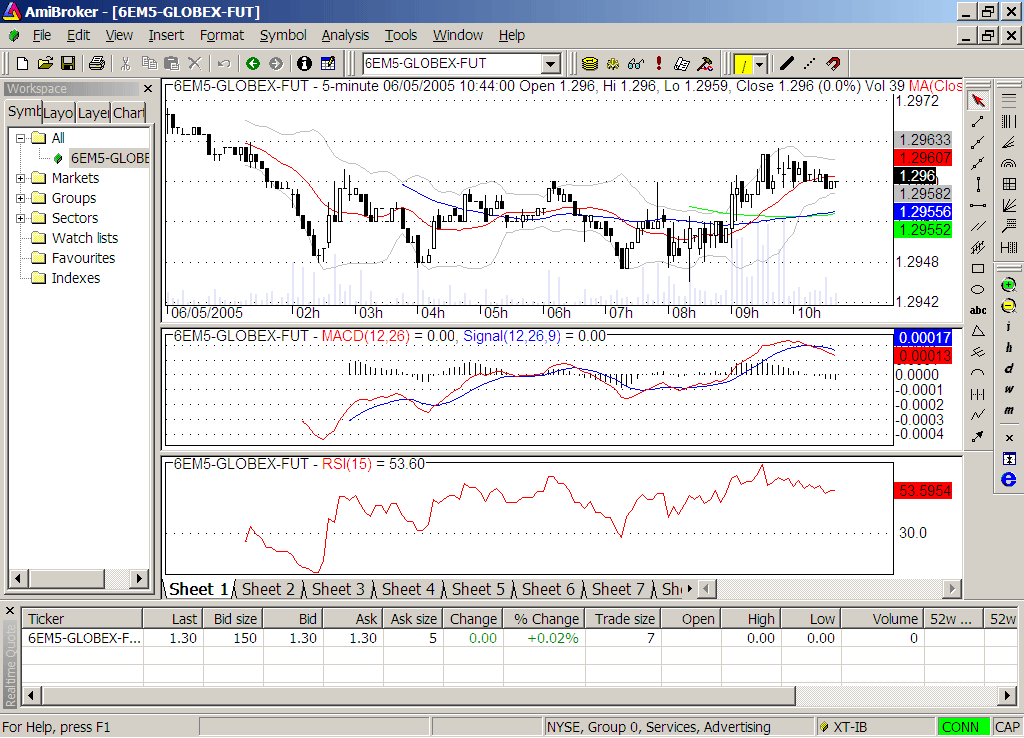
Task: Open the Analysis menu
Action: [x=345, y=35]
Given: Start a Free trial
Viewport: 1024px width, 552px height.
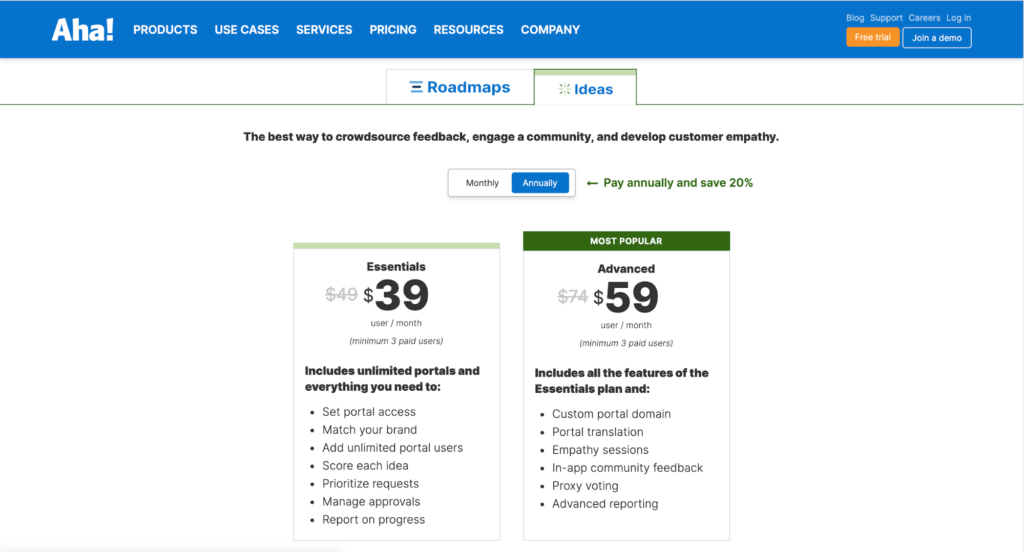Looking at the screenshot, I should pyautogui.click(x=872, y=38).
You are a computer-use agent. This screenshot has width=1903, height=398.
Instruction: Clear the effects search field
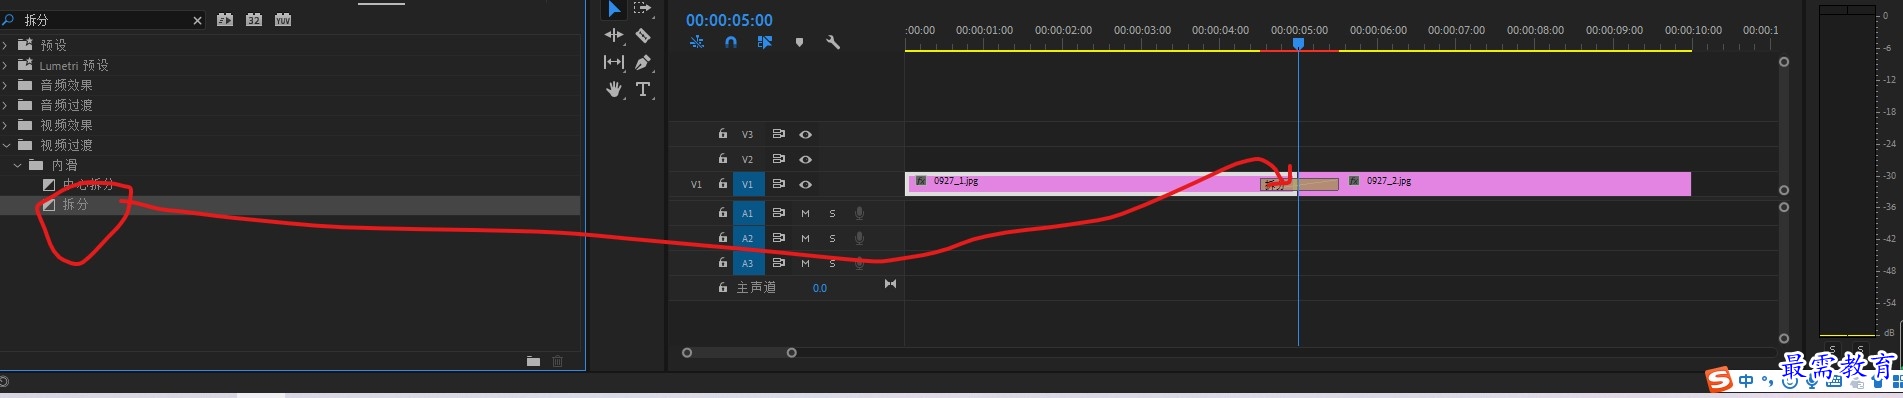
============
Task prompt:
Nothing but the lines from the one with "You are a computer-use" through the last line of the records should appear in your answer, each exactly as written and without pictures.

Solution to the exercise:
You are a computer-use agent. This screenshot has width=1903, height=398.
Instruction: Clear the effects search field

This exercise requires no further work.